A 75-year-old man with pulmonary hypertension has an ECG as part of his yearly examination (Figure 2; click image to enlarge).

Based on the stepwise approach to evaluating an ECG, consider the following:

(1)  Does the ECG indicate a regular heartbeat? Yes, the QRS complexes march out.

(2)  Determine the patient’s heart rate by finding a QRS complex on or near a dark line.

Method A: The number of large boxes between Rs is close to four. Four boxes puts the rate at 75 beats per minute.

Method B: Approximately seven QRS complexes occur in 6 seconds (30 large boxes), which estimates the heart rate at 70 beats per minute (7 × 10 = 70). 

Method C: Dividing 300 by the number of large boxes between QRS complexes (4) yields an estimate of 75 beats per minute.

(3)  A P wave appears before each QRS complex. Is the contour of the P wave the same in all leads? In lead II, the P wave is peaked and has a normal duration. The P wave in V1 is biphasic, with no increase in the upslope of the first deflection.

(4)  The PR interval spans approximately three small boxes (0.12 seconds), indicating a sinus rhythm. 

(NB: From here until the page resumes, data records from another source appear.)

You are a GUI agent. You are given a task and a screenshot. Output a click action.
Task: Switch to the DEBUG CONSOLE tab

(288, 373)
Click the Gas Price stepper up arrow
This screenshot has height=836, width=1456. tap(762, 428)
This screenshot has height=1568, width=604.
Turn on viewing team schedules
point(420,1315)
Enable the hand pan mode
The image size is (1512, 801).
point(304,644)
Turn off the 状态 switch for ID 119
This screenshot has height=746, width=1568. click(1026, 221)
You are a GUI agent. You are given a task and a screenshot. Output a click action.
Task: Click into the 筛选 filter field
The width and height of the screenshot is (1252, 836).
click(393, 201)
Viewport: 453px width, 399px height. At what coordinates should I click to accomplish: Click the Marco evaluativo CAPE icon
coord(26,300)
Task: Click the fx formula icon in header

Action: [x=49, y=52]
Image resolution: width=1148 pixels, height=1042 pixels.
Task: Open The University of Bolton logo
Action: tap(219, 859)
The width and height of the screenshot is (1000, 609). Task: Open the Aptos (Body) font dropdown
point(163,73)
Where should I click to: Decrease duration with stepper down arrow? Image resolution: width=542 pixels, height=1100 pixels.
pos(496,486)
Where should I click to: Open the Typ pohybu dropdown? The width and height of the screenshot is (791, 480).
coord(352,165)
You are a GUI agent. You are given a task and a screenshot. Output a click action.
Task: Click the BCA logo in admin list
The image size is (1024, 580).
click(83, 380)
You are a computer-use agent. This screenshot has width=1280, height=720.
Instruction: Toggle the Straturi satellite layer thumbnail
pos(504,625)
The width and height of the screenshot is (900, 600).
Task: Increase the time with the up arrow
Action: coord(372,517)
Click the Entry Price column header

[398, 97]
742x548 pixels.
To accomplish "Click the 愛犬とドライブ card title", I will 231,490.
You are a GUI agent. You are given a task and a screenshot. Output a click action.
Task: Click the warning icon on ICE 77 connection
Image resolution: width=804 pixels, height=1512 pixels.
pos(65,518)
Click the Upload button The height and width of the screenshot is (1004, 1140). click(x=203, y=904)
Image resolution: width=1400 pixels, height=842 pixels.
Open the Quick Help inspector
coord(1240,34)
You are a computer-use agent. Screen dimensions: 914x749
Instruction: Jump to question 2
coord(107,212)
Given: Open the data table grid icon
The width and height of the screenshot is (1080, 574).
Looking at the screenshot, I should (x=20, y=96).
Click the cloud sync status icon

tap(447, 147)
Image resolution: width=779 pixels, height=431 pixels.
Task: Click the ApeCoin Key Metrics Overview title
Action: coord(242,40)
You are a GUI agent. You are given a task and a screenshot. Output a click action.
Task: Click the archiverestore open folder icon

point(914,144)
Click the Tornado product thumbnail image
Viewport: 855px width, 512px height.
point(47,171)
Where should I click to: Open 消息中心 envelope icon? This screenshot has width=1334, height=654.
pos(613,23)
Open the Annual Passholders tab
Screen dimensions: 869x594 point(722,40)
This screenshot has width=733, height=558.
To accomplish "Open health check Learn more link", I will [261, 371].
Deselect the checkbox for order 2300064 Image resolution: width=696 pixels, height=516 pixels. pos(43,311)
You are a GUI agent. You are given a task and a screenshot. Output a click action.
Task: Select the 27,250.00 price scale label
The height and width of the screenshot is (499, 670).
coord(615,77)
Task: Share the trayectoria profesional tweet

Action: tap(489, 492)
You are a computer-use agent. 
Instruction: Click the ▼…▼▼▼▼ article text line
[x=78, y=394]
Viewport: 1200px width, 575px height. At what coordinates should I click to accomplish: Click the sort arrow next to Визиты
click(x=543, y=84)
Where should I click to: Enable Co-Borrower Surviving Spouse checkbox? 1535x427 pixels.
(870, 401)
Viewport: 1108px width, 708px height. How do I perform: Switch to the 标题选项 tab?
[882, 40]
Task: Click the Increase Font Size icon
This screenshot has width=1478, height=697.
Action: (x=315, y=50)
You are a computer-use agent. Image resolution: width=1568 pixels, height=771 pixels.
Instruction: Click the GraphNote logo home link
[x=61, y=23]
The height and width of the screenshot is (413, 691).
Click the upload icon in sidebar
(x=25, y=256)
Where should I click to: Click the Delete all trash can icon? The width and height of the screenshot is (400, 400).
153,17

(5)  The QRS complex spans fewer than three small boxes, which is normal.

(6)  The ST segments are neutral, so there is no ischemia.

(7)  The T wave is positively deflected in all leads except the aVR. 

(8)  There are no U waves

This ECG indicates that the patient is in sinus rhythm and has RAE.

The second patient is a 53-year-old woman who complains of fatigue, dyspnea, and mild chest discomfort. On auscultation, you hear a mid-diastolic low-pitched murmur. The ECG is shown in Figure 3 (click image to enlarge).

 

(1)  Is this ECG regular? Yes, the QRS complexes march out.

(2)  Heart rate:

Method A: The number of large boxes between Rs is close to three. Three boxes would put the rate at 100 beats per minute.

Method B: Approximately 10 QRS complexes occur in 6 seconds (30 large boxes), resulting in an estimated rate of 100 beats per minute (10 × 10 = 100).

Method C: Dividing 300 by the number of large boxes between QRS complexes (3) yields a heart rate of 100 beats per minute.

(3)  There is a P wave for every QRS complex. Is the contour the same? A notched P wave in lead II has a prolonged duration. The P wave in V1 is biphasic, has an increased down slope in the terminal portion, and spans more than one small box (ie, more than 40 milliseconds in duration).

(4)  The PR interval is approximately three small boxes, which is 0.12 seconds, indicating a sinus rhythm.

(5)  The QRS complex spans fewer than three small boxes, which is normal.

(6)  The ST segments are neutral; there is no ischemia.

(7)  The T wave is positively deflected in all leads except the aVR. 

(8)  There are no U waves

This ECG indicates that the patient is in sinus rhythm and has LAE.